Politica

Arriva Bandecchi e il Consiglio regionale diventa un confronto Terni vs Regione

Arriva il sindaco di Terni (e presidente della Provincia) Stefano Bandecchi e il Consiglio regionale diventa un movimentato confronto bilaterale tra Comune e Regione.

Lavori di Palazzo Cesaroni rivoluzionati dalla presenza del sindaco, con l’annunciata manifestazione che si è trasformata in uno sbarco dell’amministrazione comunale ternana. Tanto da costringere a sospendere i lavori e trasferirsi tutti (presidente Proietti, Giunta e consiglieri) nella vicina Sala trasformata in una sorta di seduta bilaterale aperta sull’ospedale di Terni.

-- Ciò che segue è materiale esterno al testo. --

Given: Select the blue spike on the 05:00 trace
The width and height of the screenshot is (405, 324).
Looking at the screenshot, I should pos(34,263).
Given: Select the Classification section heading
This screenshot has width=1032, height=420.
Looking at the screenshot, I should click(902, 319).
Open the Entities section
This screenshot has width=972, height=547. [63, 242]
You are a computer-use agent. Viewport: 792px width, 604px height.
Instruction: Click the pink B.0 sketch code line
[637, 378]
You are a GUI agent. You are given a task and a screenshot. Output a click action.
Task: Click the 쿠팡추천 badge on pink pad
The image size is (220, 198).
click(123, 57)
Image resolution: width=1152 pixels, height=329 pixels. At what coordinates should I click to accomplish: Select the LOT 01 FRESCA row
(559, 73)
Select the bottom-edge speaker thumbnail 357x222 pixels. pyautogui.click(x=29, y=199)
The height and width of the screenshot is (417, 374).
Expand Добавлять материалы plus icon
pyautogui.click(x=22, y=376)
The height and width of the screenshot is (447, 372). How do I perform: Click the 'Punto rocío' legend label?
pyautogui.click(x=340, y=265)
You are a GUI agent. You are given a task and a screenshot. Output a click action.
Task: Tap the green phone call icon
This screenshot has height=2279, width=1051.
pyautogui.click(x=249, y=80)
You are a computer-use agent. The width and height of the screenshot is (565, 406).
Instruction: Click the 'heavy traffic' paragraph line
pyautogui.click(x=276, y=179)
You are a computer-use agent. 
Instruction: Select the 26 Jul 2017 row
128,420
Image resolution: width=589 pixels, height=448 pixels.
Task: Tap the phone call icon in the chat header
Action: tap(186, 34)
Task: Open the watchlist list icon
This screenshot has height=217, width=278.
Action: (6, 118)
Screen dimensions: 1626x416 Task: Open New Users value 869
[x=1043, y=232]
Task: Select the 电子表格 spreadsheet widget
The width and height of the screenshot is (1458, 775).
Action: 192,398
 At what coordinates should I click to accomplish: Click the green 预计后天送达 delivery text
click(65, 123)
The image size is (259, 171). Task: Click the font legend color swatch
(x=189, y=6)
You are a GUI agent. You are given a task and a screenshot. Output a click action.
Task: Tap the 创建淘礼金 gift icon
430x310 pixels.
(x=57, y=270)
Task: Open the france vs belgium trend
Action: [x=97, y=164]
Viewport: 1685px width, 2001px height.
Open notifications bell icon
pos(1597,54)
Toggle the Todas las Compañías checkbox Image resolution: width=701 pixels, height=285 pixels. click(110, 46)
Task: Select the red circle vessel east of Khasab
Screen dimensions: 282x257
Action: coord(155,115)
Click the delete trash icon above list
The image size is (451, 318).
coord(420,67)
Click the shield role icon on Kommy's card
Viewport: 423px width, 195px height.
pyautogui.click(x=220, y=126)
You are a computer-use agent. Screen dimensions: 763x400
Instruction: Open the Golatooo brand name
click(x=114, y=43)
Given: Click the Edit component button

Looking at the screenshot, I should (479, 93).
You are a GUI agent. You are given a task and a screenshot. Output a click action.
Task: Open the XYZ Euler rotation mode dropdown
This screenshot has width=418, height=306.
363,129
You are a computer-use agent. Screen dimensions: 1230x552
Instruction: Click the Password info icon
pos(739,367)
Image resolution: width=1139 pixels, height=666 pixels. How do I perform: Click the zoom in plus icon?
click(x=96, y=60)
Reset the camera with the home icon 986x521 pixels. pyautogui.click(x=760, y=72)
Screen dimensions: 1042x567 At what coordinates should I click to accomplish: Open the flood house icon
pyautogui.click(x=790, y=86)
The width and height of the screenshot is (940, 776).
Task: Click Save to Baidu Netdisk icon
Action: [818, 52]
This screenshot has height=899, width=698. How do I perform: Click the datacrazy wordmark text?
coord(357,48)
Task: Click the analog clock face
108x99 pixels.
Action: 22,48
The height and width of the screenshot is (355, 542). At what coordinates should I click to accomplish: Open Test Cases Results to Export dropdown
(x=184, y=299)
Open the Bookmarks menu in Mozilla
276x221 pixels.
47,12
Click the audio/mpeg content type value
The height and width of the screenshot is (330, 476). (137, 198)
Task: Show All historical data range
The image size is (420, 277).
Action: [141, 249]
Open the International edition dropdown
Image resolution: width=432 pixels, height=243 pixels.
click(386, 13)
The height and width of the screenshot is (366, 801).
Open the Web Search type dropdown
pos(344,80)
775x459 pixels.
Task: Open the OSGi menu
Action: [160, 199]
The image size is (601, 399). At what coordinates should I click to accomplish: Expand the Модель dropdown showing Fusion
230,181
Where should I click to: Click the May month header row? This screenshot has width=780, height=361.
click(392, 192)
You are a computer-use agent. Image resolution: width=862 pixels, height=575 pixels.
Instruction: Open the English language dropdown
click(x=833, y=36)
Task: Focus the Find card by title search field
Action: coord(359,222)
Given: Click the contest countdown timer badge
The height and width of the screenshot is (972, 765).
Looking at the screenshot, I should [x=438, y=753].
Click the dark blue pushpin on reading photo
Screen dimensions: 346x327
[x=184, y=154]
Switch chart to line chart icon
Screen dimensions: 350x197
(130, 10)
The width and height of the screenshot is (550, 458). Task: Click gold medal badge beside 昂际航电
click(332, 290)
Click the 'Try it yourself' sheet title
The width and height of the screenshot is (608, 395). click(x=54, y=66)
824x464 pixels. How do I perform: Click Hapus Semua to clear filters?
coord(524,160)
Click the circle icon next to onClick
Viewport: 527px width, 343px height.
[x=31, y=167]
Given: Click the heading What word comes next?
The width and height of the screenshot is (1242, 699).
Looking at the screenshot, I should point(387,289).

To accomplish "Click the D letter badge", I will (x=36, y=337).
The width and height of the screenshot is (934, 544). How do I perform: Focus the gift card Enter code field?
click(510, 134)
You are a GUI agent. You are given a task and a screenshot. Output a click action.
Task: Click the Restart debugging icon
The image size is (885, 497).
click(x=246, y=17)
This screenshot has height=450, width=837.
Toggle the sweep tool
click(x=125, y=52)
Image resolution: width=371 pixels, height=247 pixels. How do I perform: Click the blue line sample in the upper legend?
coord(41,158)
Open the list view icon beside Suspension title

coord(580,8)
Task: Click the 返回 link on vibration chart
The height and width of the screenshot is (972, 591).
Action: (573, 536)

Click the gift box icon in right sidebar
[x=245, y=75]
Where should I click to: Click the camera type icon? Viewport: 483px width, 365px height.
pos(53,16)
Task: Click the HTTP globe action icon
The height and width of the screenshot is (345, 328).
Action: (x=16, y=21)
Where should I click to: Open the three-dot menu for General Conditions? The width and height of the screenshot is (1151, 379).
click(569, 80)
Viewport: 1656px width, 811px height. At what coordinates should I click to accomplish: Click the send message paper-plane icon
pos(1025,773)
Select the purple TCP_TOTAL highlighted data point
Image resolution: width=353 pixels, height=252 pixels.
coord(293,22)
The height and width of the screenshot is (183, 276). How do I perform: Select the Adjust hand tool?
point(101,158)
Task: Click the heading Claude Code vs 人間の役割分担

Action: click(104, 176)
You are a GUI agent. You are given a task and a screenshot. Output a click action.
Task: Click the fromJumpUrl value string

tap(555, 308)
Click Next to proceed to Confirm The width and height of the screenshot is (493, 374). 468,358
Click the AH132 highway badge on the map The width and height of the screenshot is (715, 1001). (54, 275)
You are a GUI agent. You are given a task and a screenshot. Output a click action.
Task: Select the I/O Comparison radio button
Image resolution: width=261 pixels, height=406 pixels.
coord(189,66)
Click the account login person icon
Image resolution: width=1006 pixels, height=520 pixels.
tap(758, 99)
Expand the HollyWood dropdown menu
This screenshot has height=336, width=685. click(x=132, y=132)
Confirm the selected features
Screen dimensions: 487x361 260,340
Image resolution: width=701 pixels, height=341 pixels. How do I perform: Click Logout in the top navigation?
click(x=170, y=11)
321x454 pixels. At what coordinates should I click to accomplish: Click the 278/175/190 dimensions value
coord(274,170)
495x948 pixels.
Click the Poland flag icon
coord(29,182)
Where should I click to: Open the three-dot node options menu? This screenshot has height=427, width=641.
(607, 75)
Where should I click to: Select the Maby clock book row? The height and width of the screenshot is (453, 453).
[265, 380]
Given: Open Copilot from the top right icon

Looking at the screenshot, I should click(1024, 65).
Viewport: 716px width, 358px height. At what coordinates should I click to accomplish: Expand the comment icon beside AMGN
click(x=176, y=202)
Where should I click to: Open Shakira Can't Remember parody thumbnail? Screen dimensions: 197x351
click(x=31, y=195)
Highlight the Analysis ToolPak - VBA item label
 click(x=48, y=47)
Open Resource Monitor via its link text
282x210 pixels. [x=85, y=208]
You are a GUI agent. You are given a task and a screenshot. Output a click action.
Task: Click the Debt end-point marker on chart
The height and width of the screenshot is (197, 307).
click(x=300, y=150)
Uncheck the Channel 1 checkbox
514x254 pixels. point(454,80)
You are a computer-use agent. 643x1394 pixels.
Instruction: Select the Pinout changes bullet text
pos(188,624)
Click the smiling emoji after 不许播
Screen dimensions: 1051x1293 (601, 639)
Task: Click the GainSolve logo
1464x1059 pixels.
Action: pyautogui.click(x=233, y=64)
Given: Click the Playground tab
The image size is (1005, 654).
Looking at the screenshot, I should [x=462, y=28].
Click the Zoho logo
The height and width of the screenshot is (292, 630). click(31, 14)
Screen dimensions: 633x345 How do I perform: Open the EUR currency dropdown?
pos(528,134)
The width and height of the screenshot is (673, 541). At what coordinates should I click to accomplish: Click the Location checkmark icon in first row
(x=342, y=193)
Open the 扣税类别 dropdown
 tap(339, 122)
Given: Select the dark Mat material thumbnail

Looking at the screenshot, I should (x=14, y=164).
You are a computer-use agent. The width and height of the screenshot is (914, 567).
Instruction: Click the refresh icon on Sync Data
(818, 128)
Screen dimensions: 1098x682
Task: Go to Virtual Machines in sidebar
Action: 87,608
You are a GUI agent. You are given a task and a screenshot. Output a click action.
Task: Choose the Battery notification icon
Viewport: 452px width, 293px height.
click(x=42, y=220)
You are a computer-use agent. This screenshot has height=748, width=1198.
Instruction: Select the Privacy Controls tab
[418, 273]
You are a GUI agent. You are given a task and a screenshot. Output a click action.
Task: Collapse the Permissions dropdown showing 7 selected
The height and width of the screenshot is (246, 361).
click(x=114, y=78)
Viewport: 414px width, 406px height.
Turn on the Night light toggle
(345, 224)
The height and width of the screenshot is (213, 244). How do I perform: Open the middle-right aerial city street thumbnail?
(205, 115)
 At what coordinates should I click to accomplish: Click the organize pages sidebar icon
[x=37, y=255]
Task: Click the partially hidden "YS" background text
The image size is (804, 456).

Con il sindaco a chiedere risposte certe su tempi, costi, dotazione organica e funzionalità del nuovo ospedale. E la governatrice che ha provato a prendere tempo, affinché il dibattito fosse riportato in una sede istituzionale, dicendosi anche disponibile ad un confronto pubblico “in un teatro”. Un fuori programma che ha fatto però saltare l’incontro con il ministro Schillaci, che i presidenti di Regione avevano in programma. Non per parlare dell’ospedale di Terni, anche se quella, ha fatto intendere Proietti, poteva essere l’occasione per far transitare la necessità di una struttura sanitaria che potesse risultare funzionale a tutto il centro Italia.

Il sindaco Bandecchi – a tratti vestendo i panni del moderatore rispetto alla foga di alcuni suoi assessori, altre rivolgendosi con toni tutt’altro che pacati agli amministratori regionali (“state attenti che potrei alzarmi in piedi e di noi non ne resta neanche un brandello“) – ha ribadito la richiesta che la Regione riporti la pratica sui corretti binari. Anche perché è passato un anno e mezzo dalla bocciatura, i costi sono aumentati e ancora si discute su dove localizzare il nuovo ospedale. Insomma, il timore è che la Regione faccia soltanto melina. Nel frattempo Bandecchi ha confermato che finché sarà in vita “nel mio Consiglio non entrerà”, almeno “finché non metterà in moto le istituzioni nella maniera giusta“.

L’altro timore, seguito all’incontro in Commissione con la presidente Proietti, è la qualità del servizio che il nuovo ospedale potrà offrire. Proietti ha smentito di aver messo in dubbio che il nuovo ospedale possa essere un DEA di II livello, ricordando però che molto, rispetto alla funzionalità, dipenderà dai parametri fissati a livello statale.

Insomma, le posizioni restano di fatto quelle. Bandecchi ritiene che si stia perdendo inutilmente tempo. E lancia una provocazione alla presidente: “Datemi i 180 milioni di tasse che avete messo e velo faccio in 4 anni l’ospedale”. Proietti replica che il percorso non è così semplice come da Terni vogliono far credere. A cominciare dal percorso che dovrà portare ad un progetto.

Si prende dunque tempo. Ma difficilmente da Terni si attenderanno gli 11 mesi prospettati per individuare l’area, né la redazione finale del Piano socio sanitario regionale.